To do
In the excerpt below on tachyons in fiction, turn the paragraph beginning "In Space Battleship Yamato" into a short bulleted list that keeps its main facts.

Extract provided
__________________________________________________

In the 2009–2010 season series FlashForward, Lloyd Simcoe's ability to discover the month of a second global blackout depends on his ability to decipher the tachyon constant.
In the 2006-2007 tokusatsu series Kamen Rider Kabuto, Kamen Riders use tachyon powered rider belts known as Zecters to combat the Worms, who have an ability to move faster-than-light. The main protagonist, Souji Tendou can use an upgrade called the Hyper Zecter to perform faster than light travel, enabling him to travel back in time.
 In Space Battleship Yamato, the wave motion engine uses tachyons to enable faster-than-light travel. This technology was given to the humans by Iscander which already had FTL capable engines. The enemy, the Gamilus also had tachyons using engines and so both could fight at the same speed and achieve faster than light travel. The Yamato also utilizes tachyons in its signature weapon, the wave motion gun.

__________________________________________________

Collected data
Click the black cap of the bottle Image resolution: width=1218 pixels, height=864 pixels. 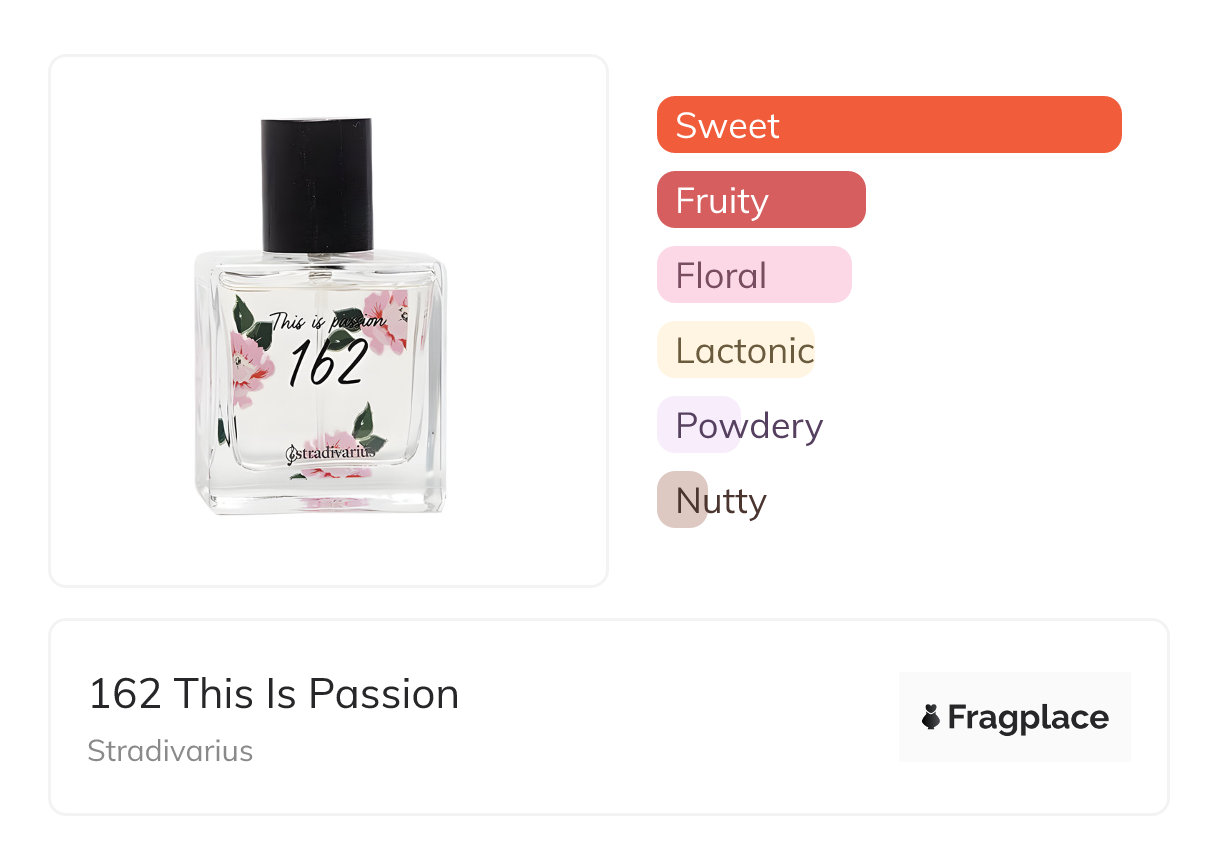pos(317,185)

__________________________________________________

Written response
- The wave motion engine in Space Battleship Yamato uses tachyons to travel faster than light.
- Iscander, which already had FTL-capable engines, gave this technology to the humans.
- The enemy Gamilus also had tachyon engines, so both sides could fight at the same speed and travel faster than light.
- The Yamato's signature weapon, the wave motion gun, also uses tachyons.